El raptor trató de disuadirla; pero en vano. Ella necesitaba saber toda la verdad. Y aún peor que ir con los mismos bandidos, era quedarse con su primo. Por ello, habiendo reconocido, entre la confusión de los finales del combate la voz de D. Tirso —y ya muy avanzada la ascensión hacia la cumbre, en busca, según decía su primo— del anacoreta Fabio Antón, ella gritó con todas las fuerzas de su garganta:

¡SOCORRO...! ¡SOCORRO...!

Estevalquinto, al verse descubierto y perdido, le rogó y suplicó que callara; pero la Condesa, sin miedo al peligro, empezó a bajar por aquellas escarpadas pendientes, tan ligera como si tuviera alas en los pies.

Logró alcanzarla Estevalquinto y la arrojó al centro de la planicie a que hemos aludido.

¡SOCORRO...! ¡SOCORRO...!, —volvió a gritar la infeliz.

Entonces D. Cayo hundió su daga en el pecho de la Condesa, dejándola muerta en el acto. El fiel perro de San Bernardo, Favorino, que había logrado alcanzarla, abalanzándose sobre el raptor, lo estranguló.

Momentos antes, el agresor había hundido en el costado de Favorino la misma daga con la que había causado la muerte de la Condesa.
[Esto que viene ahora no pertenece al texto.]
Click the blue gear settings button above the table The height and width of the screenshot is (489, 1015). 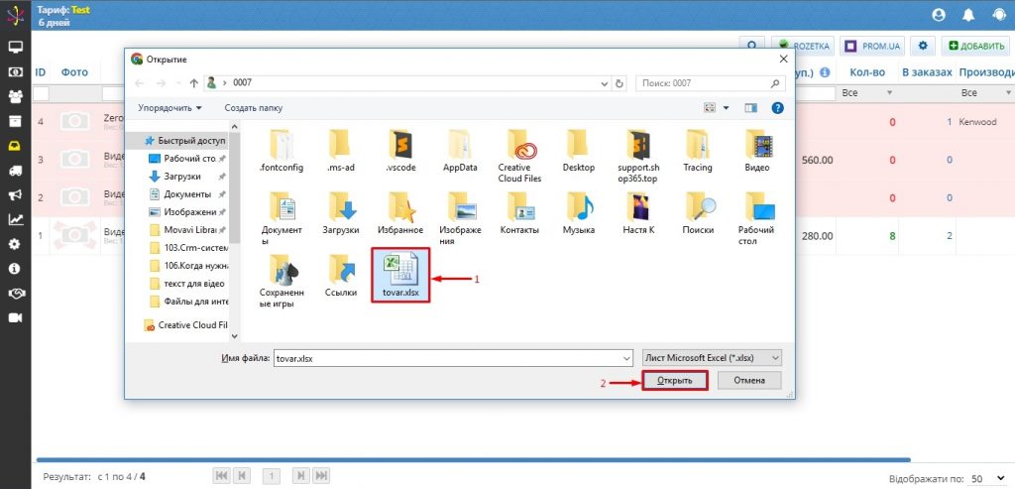(x=924, y=46)
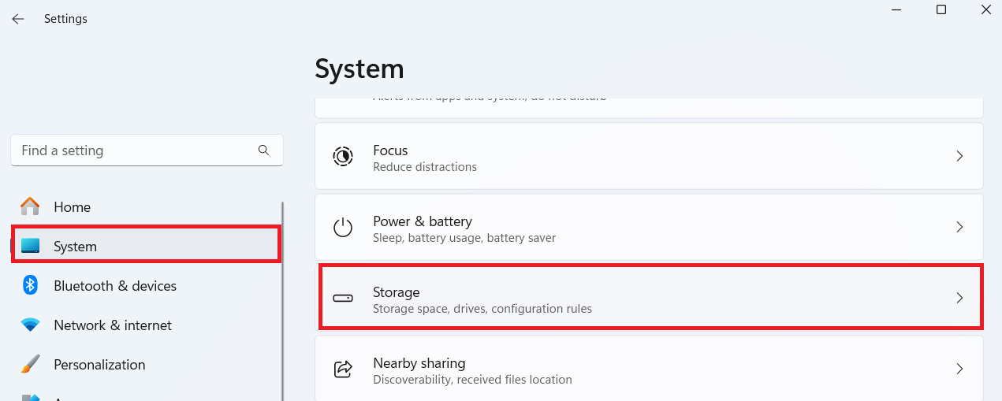Click the Focus target icon
This screenshot has width=1002, height=401.
coord(343,157)
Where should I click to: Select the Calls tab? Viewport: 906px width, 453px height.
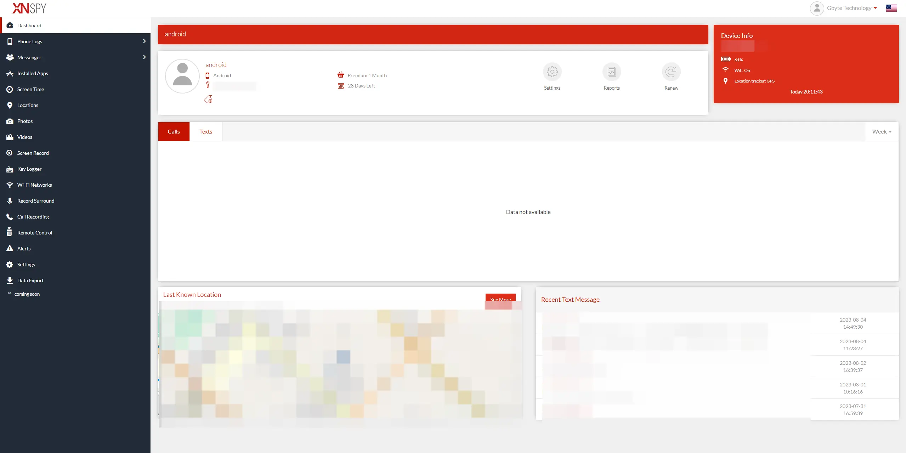tap(174, 131)
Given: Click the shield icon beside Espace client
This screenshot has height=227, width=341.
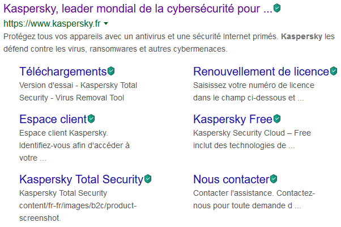Looking at the screenshot, I should click(91, 119).
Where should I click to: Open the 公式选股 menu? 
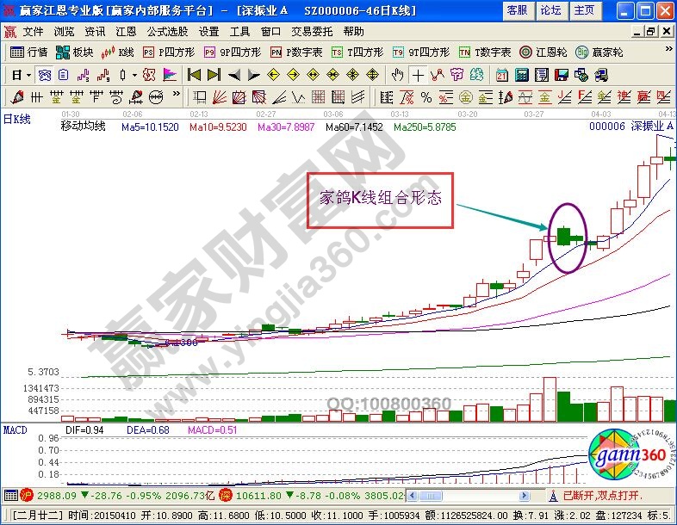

Al prorrumpir el animal en dolorosos aullidos, fue oído por el Capitán que acudió donde Favorino agonizaba.

A la mañana siguiente, como el anacoreta había oído el fragor de la batalla y sin poder explicarse lo sucedido —porque cuando él salió de su cueva todo estaba sumido en el más absoluto silencio— hizo una exploración por la falda del monte, hasta, la ribera del Júcar. Pudo entonces comprobar, que, efectivamente, allí se había librado un combate; pero, ¿por qué y por quiénes?

Con mayor cuidado volvió a subir, tratando de seguir las inciertas huellas que de trecho en trecho sorprendía. Al llegar a la altiplanicie donde ocurrió la tragedia, movió las piedras y la tierra, descubriendo el cadáver de la hija del Conde, al que debía gran protección y limosnas. Vio la tierra recién removida y siguió hasta averiguar lo que allí se ocultaba. También comprobó la sepultura del perro de San Bernardo.

Inmediatamente el buen ermitaño dio parte al Conde de Villares de Orozco. Algunas noches después, y casi a la misma hora en que empieza nuestro relato, al sonar la esquila del Convento de los Descalzos (para el toque de ánimas), salían por la poterna del Castillo varios hombres, alumbrados con hachones. Dirigía la comitiva el venerable anciano, padre de doña Menda: El Conde.

Eran canteros de la ciudad y escultores, que iban a cumplir las órdenes del Señor Conde de Villares de Orozco, dirigidos por el mismo.

Labraron un sepulcro para la joven condesa, entre la roca viva, al que pusieron una lápida y solamente el nombre con una cruz. La gran roca que sobresalía de la rotonda, al golpe de los martillazos, fue perfilándose en forma de un hermoso y gran perro, en actitud de custodiar alguna cosa confiada a su cuidado y lealtad. Parece con la cabeza levantada y mirando al mediodía.

Contaban que el anciano Conde que subía muchas veces a la elevada meseta, acompañado de Fabio Antón, al poco tiempo vio que la tumba de su hija habla sido abierta y desaparecido el cadáver. A los pocos meses falleció el Conde, abrumado de tristeza por el trágico fin de su hija. Pero antes, pudo reconstruir todo lo sucedido; pues si bien por parte de los militares nada se supo por entonces, con lo que contó la aterrorizada doncella de doña Menda —Felisa—, las cartas que se encontraron en el escritorio de la Condesa y en las habitaciones del desaparecido don Cayo de Estevalquinto, más la confesión del fiel Eusebio que habla llevado las cartas al Capitán, pudo seguirse, paso a paso, lo acontecido.

Igualmente se comprobó en la carta que dejó olvidada en su habitación el raptor, que era apócrifa, la que mostró a su prima fingiendo que era del Capitán. Solamente la zozobra e inexperiencia de la joven Condesa, podían haber tomado como verdadera aquella carta.

Todo pasó y quedó borrado por el tiempo. Muy pocos son conocedores de esta tragedia, ni saben el significado de la figura del perro de San Bernardo que, tumbado, como en actitud de custodiar alguna cosa, con la cabeza erguida, mira hacia el mediodía, contemplando impasible el correr de los años.